Core gameplay is more polished than revamped, so in some cases, you have to look pretty closely to tell the difference between old and new. You still play the lank-haired Geralt of Rivia, a monster-killing mercenary known as a witcher who travels a medieval fantasy kingdom in search of jobs. Basically, you're a battlemage who can freely switch between using a pair of great big swords to slay fantasy-game beasties and firing off spells with elemental magic signs. Basic melee attacks are handled through the left mouse button, with you timing your clicks to string sword strokes together into big-damage combos. If you run four such attacks together, Geralt becomes a whirling dervish capable of slicing his foes to ribbons. Each sword can also be wielded in strong, quick, and group styles, allowing you to tailor attacks depending on what sort of opponents you happen to be facing. Spells are cast by mapping elemental signs to the right mouse button. Much of this magic is generic to fantasy RPG gaming. For instance, you'll launch fireballs, you'll throw up a protective shield, and you can charm enemies into doing your bidding. None of the spells are all that involved or time-intensive, so you can readily hack and slash with one button and launch fireballs with the other.
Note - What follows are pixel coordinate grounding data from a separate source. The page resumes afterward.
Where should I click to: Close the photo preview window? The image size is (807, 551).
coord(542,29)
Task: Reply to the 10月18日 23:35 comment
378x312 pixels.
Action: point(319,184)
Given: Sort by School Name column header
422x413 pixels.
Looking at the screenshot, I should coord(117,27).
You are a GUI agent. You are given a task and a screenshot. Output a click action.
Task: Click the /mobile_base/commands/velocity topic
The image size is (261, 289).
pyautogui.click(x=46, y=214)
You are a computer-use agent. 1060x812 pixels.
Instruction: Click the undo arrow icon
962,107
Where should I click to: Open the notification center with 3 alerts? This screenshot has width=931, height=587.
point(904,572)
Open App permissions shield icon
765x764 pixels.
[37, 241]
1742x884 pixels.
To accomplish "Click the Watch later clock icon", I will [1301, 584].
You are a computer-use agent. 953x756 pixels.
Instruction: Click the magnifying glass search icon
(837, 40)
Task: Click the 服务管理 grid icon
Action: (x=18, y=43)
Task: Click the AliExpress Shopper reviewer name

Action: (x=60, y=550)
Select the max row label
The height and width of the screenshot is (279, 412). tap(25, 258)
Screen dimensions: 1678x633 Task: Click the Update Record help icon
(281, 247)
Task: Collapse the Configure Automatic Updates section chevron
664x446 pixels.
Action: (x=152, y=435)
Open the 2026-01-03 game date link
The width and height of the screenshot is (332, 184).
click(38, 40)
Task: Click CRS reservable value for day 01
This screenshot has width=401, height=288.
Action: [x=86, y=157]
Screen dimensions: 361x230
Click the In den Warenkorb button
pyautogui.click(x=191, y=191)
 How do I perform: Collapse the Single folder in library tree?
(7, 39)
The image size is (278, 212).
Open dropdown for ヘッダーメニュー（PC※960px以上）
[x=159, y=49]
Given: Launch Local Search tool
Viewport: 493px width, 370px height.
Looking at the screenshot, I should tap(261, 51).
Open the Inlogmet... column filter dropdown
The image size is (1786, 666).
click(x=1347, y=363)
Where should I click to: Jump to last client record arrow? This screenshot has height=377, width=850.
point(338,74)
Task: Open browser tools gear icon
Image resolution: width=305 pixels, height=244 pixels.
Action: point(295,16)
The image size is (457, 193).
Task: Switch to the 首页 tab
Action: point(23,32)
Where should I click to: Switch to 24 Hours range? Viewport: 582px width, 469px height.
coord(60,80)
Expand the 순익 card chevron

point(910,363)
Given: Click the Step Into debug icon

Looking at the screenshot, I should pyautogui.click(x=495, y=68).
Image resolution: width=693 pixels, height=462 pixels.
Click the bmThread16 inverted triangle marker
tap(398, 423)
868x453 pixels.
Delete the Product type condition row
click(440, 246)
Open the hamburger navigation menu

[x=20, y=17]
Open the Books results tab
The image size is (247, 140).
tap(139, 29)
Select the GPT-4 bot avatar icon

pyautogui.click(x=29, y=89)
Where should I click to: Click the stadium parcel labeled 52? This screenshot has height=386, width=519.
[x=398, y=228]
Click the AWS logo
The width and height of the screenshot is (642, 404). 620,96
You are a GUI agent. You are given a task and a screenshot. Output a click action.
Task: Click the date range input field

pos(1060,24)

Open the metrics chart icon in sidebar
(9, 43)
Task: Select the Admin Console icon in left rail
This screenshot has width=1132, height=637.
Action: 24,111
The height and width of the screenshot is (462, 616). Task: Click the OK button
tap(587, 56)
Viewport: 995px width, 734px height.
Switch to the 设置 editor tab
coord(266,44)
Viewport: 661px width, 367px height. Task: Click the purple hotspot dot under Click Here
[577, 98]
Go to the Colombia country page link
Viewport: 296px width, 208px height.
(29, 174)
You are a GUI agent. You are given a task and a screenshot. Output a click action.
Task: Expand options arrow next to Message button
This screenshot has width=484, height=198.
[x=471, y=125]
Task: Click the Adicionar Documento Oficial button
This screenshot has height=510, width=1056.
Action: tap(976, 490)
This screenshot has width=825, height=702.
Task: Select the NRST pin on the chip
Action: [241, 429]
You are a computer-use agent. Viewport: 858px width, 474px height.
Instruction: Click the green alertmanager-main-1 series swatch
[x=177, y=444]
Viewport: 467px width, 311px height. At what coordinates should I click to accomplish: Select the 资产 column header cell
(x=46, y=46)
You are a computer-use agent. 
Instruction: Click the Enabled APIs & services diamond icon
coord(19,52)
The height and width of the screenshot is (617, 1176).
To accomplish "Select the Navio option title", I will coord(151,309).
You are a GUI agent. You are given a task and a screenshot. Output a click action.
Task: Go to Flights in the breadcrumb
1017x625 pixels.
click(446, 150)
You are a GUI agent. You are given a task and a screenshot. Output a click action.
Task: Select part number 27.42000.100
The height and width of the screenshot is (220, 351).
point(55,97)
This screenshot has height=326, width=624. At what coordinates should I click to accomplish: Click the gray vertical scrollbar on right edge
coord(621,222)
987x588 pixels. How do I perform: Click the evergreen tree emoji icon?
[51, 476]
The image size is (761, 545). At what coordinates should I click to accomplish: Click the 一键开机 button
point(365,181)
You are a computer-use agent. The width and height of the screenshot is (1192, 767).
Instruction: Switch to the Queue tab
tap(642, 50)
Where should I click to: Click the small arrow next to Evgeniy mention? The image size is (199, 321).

Character development is equally clear-cut and carried over unchanged from the original Witcher. Skills are purchased and buffed with bronze, silver, or gold talent coins earned every time you level up. These abilities allow you to increase Geralt's basic chance to hit, damage done, along with adding special effects, such as stunning opponents or causing them crippling pain. Nobody's reinvented the wheel here, although there is a broad range of abilities to choose from that let you specialize in various areas. You can roll all of your coins into spells and turn into kind of a wannabe sorcerer. You can go for strong sword skills and become a melee brawler. Or you can do the jack-of-all-trades thing and spread your abilities across the spectrum of choices. Geralt remains a sword-twirling fighter first and foremost no matter what you do, although you can at least tweak his talents to favor preferred combat methods.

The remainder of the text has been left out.